Largest Civil Disobedience Campaign by Scientists in History

Largest Civil Disobedience Campaign by Scientists in History: Over 1,000 Scientists Across the Globe Taking Part   

Starting today, April 6th, over 1,000 Scientist Rebellion activists in over 25 countries, are taking disruptive, non-violent actions and engaging in civil disobedience targeting governmental, scientific and corporate institutions, some risking arrest in order to highlight the urgency and injustice of the climate and ecological crisis.

Already, actions have taken place in Italy (Rome, Turin, Venice), Denmark (Copenhagen), Spain (Madrid), UK, and Germany involving hundreds of scientists.There have been multiple arrests including four in Rome, one in London,  and two in Copenhagen. In Spain 53 rebels were detained after throwing “blood” on the facade of the National Congress. Talks and outreach activities are taking place in countries including Sierra Leone, Malawi, Nigeria, and the DRC involving hundreds of scientists and students. Later today, actions are expected in Panama, the USA, the Netherlands and other countries.

This comes after the release of the third part of the 6th IPCC report, which the group leaked an early version of last August. As expected, the final report was watered-down by governments around the world in its calls for action and the severity of the crisis. Despite this, UN Secretary General António Guterres said, “This report is a litany of broken climate promises. We are on a fast-track to climate disaster. We are in a climate emergency.”

The scientists are acting under the slogan “1.5°C is dead, climate revolution now!”. Dr. Rose Abramoff, a US climate change scientist, warns that “we have not made the changes necessary to limit warming to 1.5°C, rendering this goal effectively impossible. We need to both understand the consequences of our inaction as well as limit fossil fuel emissions as much and as quickly as possible. As scientists, we tend to be risk-averse. We don’t want to risk our jobs, our reputations, and our time. But it is no longer sufficient to do our research and expect others to read our publications and understand the severity and urgency of the climate crisis. On the 6th of April, together with hundreds of others around the globe, I will take action to urge governments and society to stop ignoring the collective findings of decades of research. Let’s make this crisis impossible to ignore.”

Prof. Jorge Riechmann, a social scientist from Spain, argues further that “we are experiencing an absolutely exceptional historical situation, in terms not only of the history of our universities, our cities or our countries, but of the history of the human species and planet Earth writ large. The prospects are ecocide, plus genocide, and require a strong social reaction. We are hundreds of scientists calling on our colleagues across disciplines to join us in the streets, to live up to the truth of the words we write: that if we do not act now, not only is total catastrophe certain; but it would occur in the most unjust way possible, where those who have done the least to cause the problem are those who suffer most from it.
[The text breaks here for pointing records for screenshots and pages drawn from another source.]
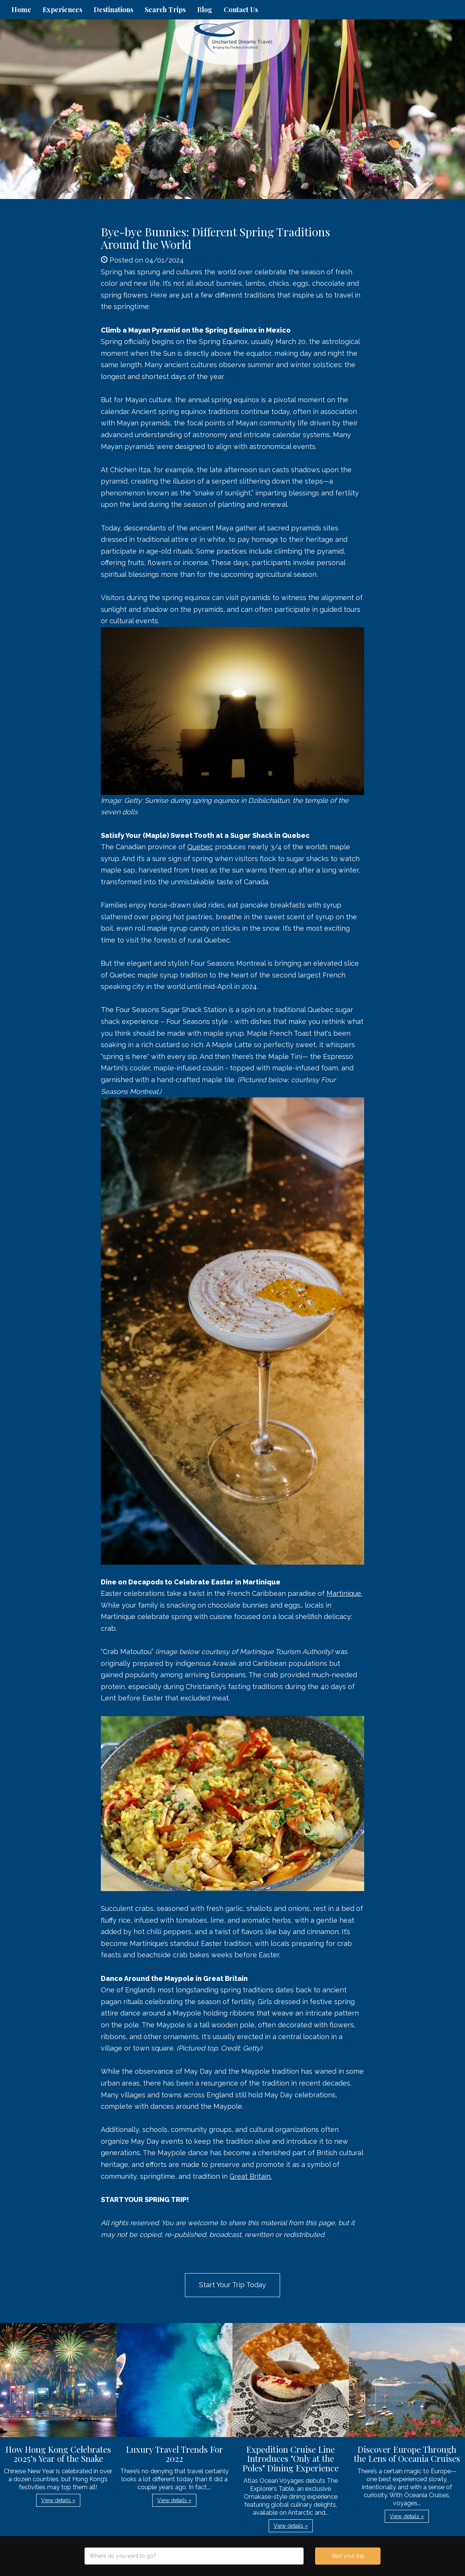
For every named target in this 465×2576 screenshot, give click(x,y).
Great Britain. (250, 2176)
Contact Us (241, 9)
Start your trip (348, 2556)
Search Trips (165, 9)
I feel a moral obligation to prevent this from happening.”

Scientist Rebellion co-founder Mike Lynch-White, former Theoretical Physics PhD candidate turned full-time climate activist, explains scientists’ need for action this way: “Imagine two people are sitting in a house. One turns to the other and calmly states that the house is on fire and the roof is about to collapse and kill them both, before going back to their morning newspaper. It would be completely unreasonable for the other person to believe the threat, no matter how real it is.”

Scientist Rebellion is on the streets between April 4th and 9th, acting like our house is on fire. Because it is.